3 tablespoons melted butter, plus more for brushing on the pan

Prepare the batter: In a blender or food processor, combine all ingredients and blend until smooth. Refrigerate for 30 minutes. (This allows trapped air bubbles to escape, producing light but evenly textured crepes.)

Cook the crepes: Heat a 5- to 8-inch crepe pan or nonstick skillet over medium-high until drops of water dropped onto it dance.

Brush the pan lightly with the additional melted butter.

Pour in 2 to 3 tablespoons of batter and tilt the pan in all directions to cover the bottom evenly.

Cook for about 1 minute, or until browned on the bottom. Turn and cook briefly on the other side.

Cool the crepes: Cool the finished crepe on a rack while repeating the process with remaining batter.

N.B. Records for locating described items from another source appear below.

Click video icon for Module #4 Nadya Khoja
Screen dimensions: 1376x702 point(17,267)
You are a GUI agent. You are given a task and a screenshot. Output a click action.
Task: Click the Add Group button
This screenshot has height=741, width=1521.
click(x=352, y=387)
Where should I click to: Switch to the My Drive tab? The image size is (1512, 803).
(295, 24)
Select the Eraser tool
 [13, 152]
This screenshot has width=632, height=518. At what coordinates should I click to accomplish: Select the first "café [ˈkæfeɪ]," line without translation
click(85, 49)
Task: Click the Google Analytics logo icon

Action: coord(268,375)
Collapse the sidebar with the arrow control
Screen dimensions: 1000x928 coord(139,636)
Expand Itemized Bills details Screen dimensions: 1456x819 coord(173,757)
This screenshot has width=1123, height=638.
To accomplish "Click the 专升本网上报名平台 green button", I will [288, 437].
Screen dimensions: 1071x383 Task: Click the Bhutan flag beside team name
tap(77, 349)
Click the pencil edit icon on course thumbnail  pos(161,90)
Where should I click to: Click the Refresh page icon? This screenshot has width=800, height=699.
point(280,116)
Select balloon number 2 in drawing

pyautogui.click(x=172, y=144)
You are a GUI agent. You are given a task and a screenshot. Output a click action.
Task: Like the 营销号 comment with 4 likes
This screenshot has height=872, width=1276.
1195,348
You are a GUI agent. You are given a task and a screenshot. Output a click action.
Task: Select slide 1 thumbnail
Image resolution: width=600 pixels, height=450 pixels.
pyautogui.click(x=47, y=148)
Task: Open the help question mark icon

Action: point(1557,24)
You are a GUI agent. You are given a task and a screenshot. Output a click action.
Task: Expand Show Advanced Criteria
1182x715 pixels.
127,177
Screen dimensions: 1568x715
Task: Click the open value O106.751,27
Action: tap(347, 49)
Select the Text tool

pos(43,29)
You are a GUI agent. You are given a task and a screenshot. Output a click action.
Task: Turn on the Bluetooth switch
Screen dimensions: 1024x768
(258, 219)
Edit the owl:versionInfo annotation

Presentation: When cooled, crepes can be stacked and either filled and served, or refrigerated (well covered) for 2 days — or frozen for several weeks.

Sweet Crepe Recipe

Batter for about 18 dessert crepes, 5-6 inches in diameter
3/4 cup milk
3/4 cup cold water
3 egg yolks
1 tablespoon granulated sugar
3 tablespoon orange liqueur, rum or cognac
1 1/2 cups all-purpose flour (measure by sifting directly into dry-measure cups and leveling off)
5 Tb melted butter

Either whirl all ingredients at top speed in an electric blender for about 1 minute; or gradual work the liquids into the flour with an electric mixer or wooden spoon, beat in the dry ingredients, and strain through a fine sieve. Refrigerate for at least 2 hours, allowing flour particles to swell and soften.